### THE TASK
Only the lines from the one holding "Task: Click the word" through the end of the records below are to be reproduced exactly, and pictures are to be omitted.

### RECORD EXCERPTS

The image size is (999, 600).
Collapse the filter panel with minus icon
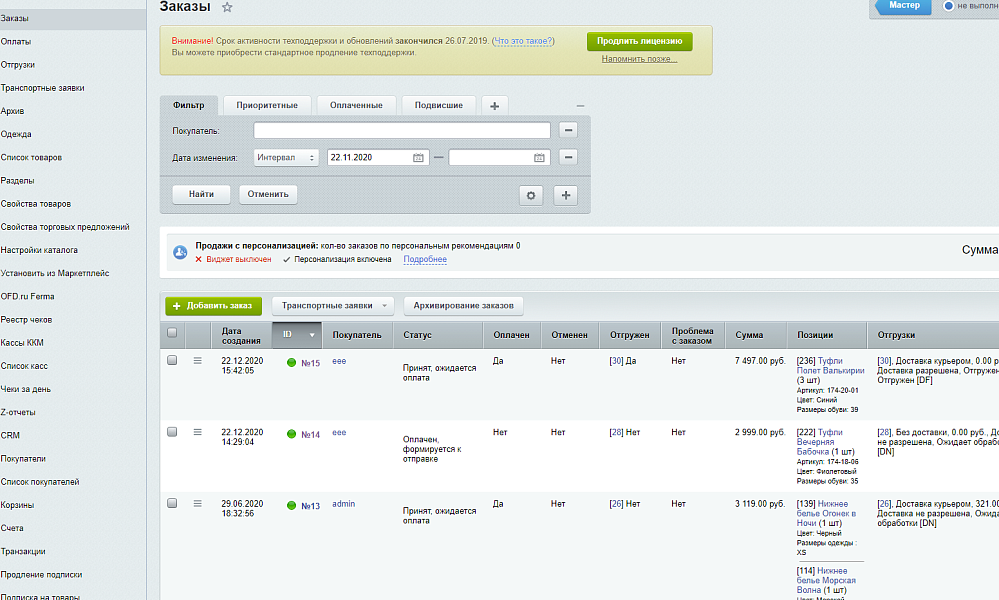pyautogui.click(x=580, y=106)
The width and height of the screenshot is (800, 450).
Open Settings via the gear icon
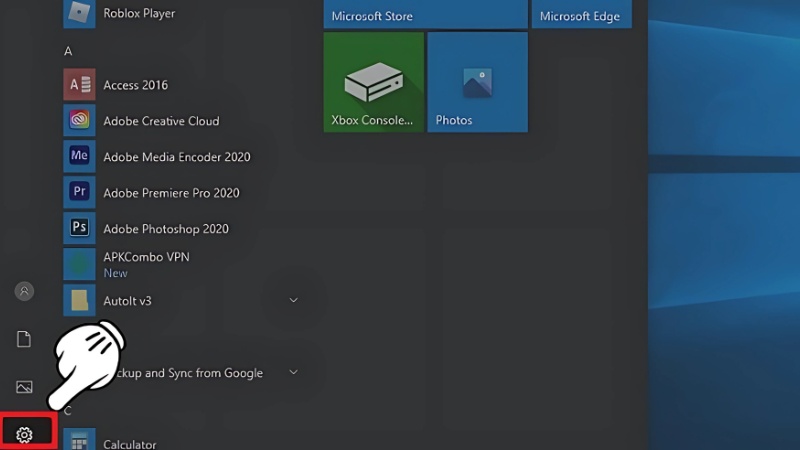coord(25,434)
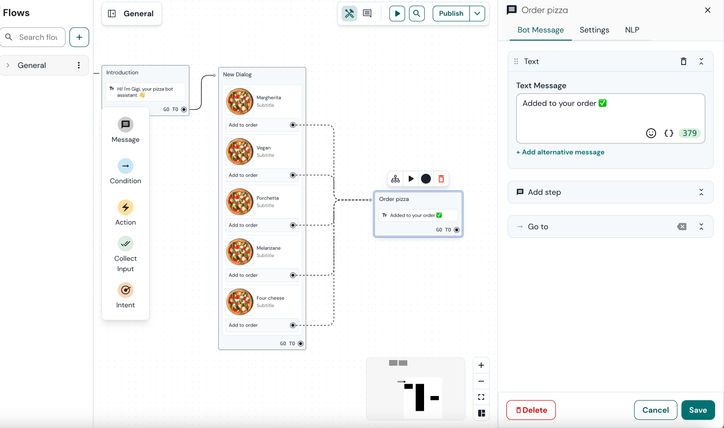
Task: Select the Action lightning icon
Action: click(125, 207)
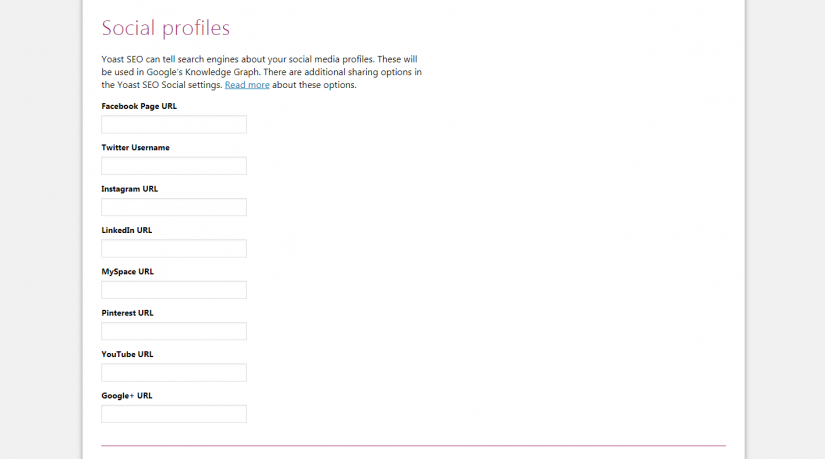825x459 pixels.
Task: Click the "YouTube URL" field label
Action: tap(128, 354)
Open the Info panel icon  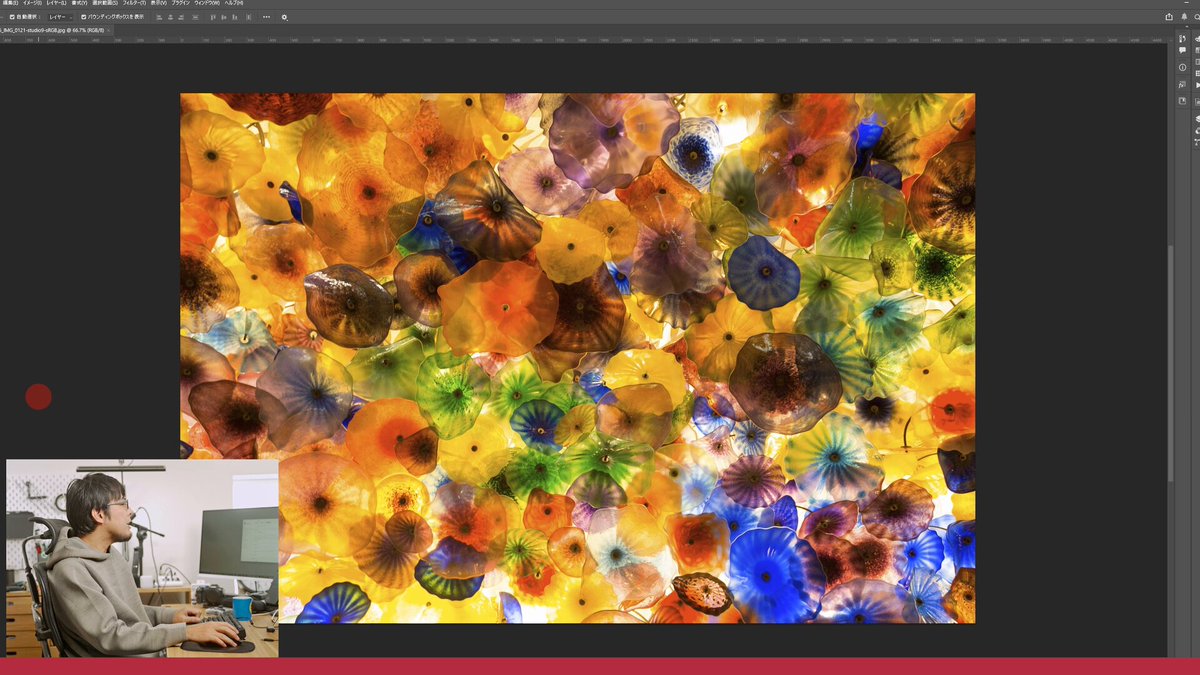(x=1183, y=67)
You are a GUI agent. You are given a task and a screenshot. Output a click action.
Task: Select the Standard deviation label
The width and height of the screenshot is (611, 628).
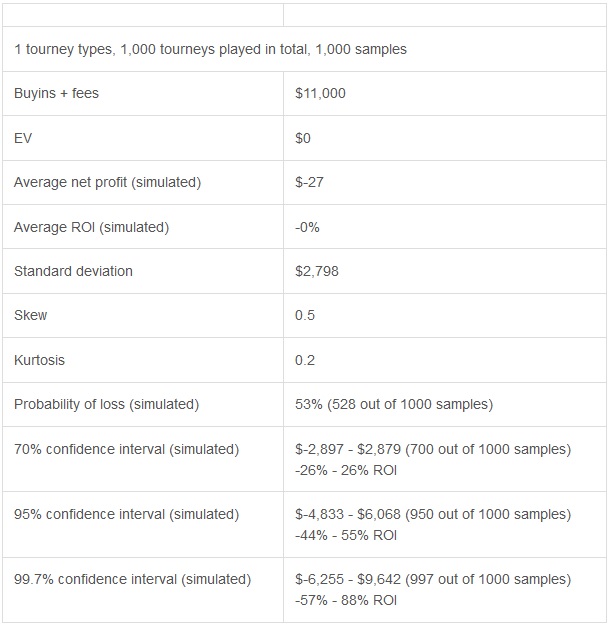(73, 271)
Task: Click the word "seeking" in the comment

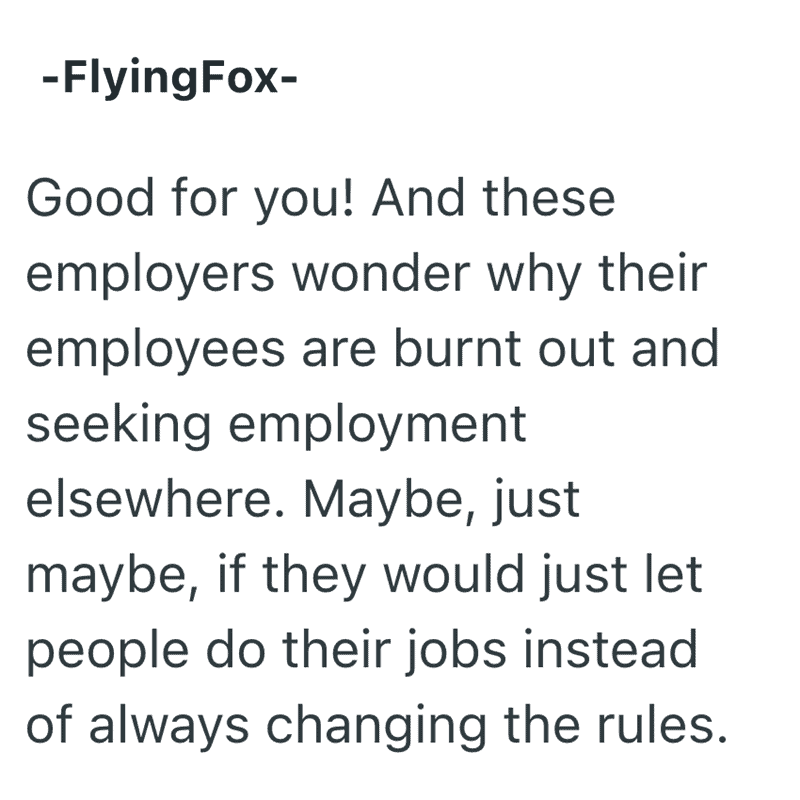Action: click(118, 426)
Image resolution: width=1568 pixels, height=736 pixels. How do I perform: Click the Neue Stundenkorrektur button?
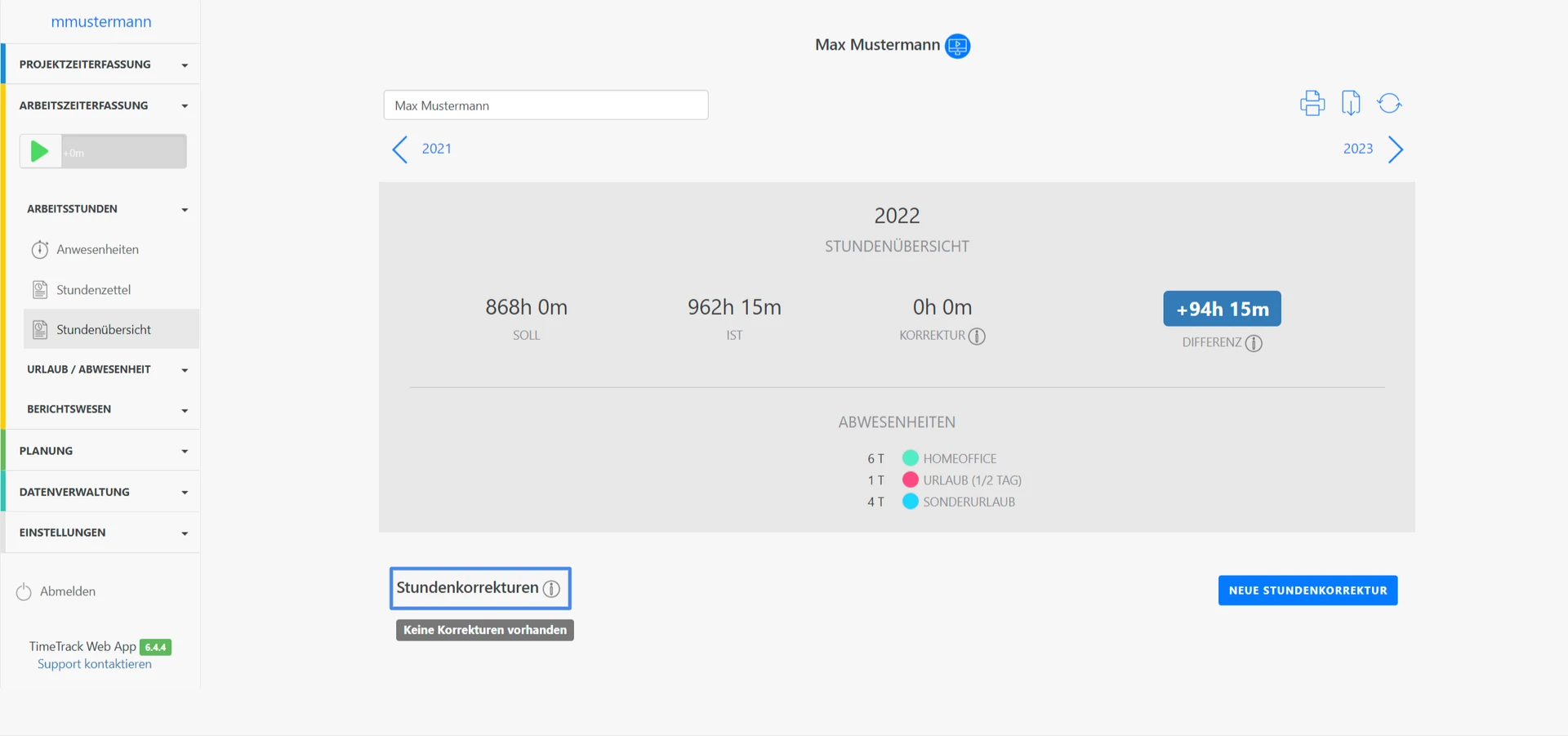click(x=1307, y=591)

### RESULT
Task: Click the word "seeking" in the comment

Action: click(118, 426)
Image resolution: width=1568 pixels, height=736 pixels. How do I perform: Click the Neue Stundenkorrektur button?
click(x=1307, y=591)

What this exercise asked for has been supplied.